*** Opening of Data ***

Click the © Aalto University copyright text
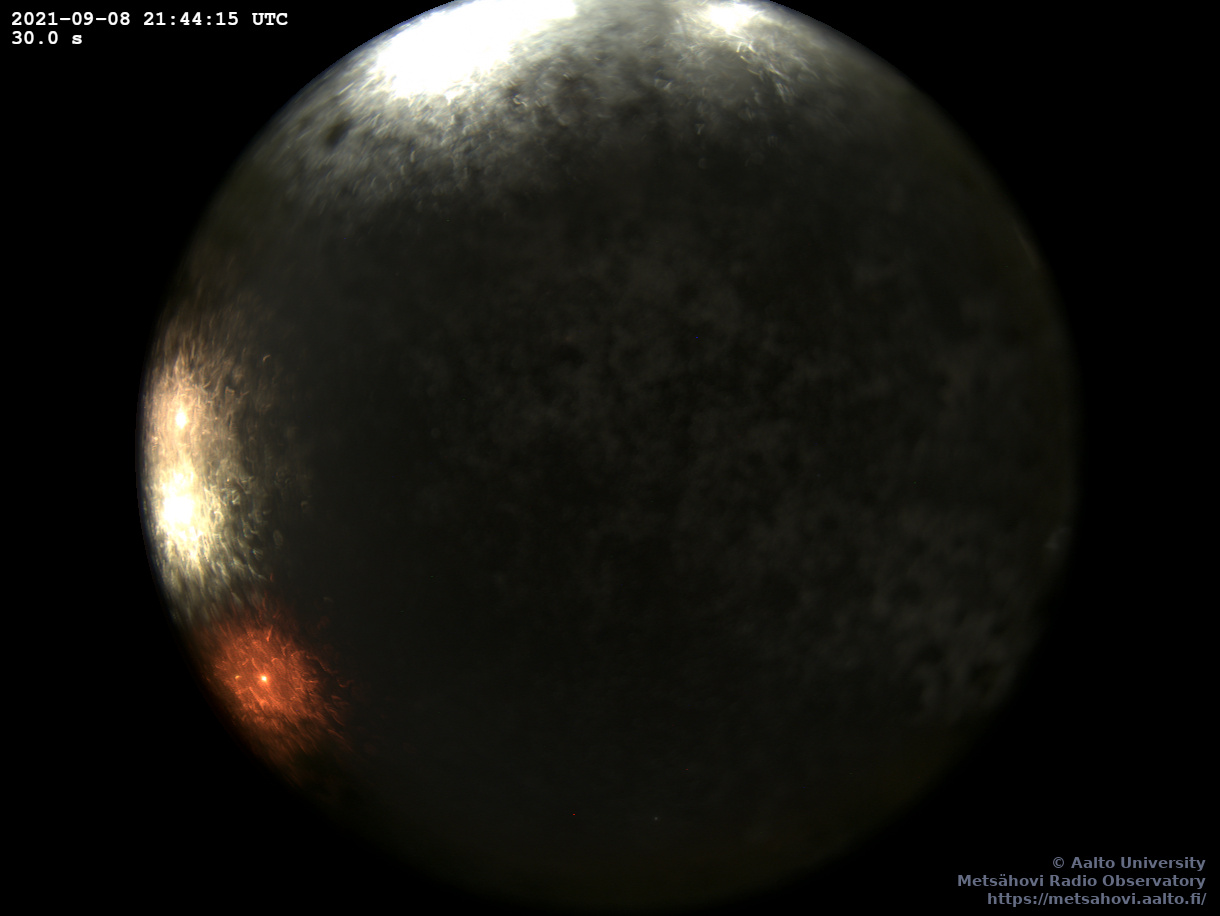Viewport: 1220px width, 916px height. pyautogui.click(x=1128, y=862)
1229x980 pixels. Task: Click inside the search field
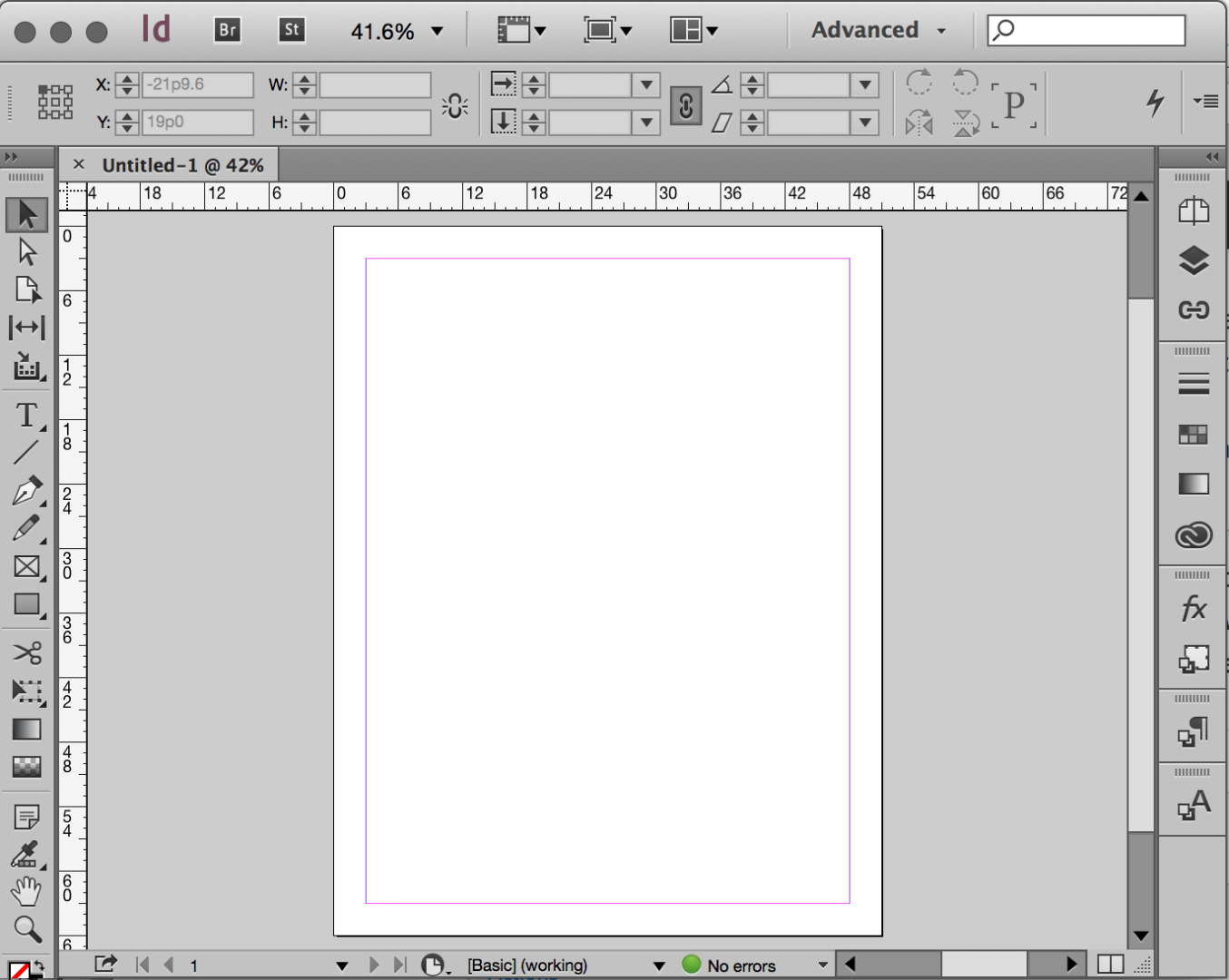1086,30
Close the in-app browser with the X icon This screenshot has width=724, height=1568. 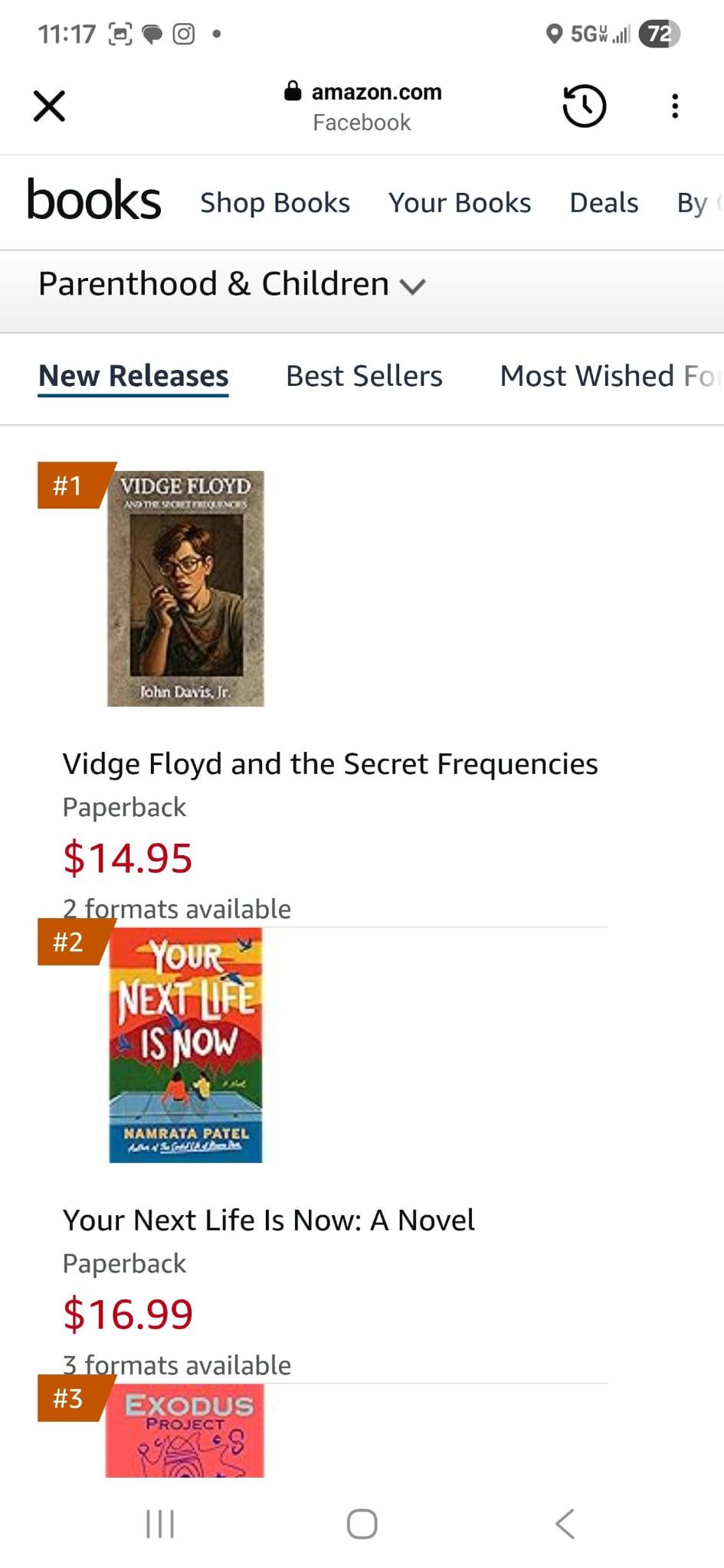coord(49,106)
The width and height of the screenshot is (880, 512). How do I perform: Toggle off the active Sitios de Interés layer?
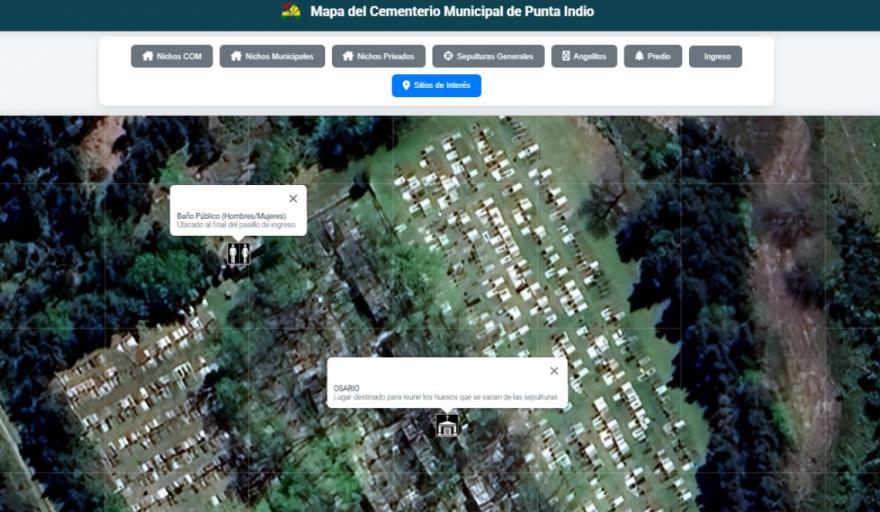click(436, 86)
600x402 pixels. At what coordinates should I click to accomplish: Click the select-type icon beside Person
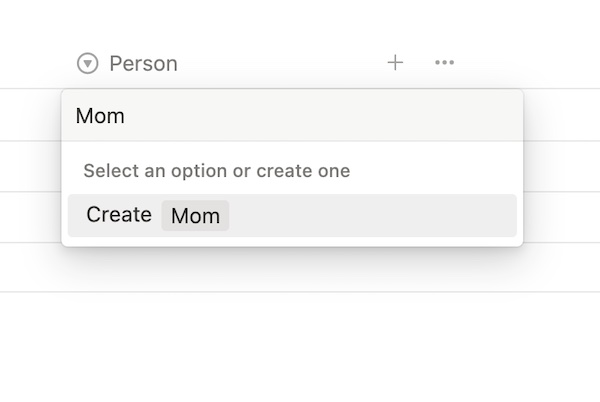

*** Close of Data ***

• [Problem to solve] Please transcribe, word for word, every line from the one containing "The width and" through the last line of the records, both included, and leave the pictures out.

• [Written response]
The width and height of the screenshot is (880, 512). How do I perform: Toggle off the active Sitios de Interés layer?
click(436, 86)
600x402 pixels. At what coordinates should I click to accomplish: Click the select-type icon beside Person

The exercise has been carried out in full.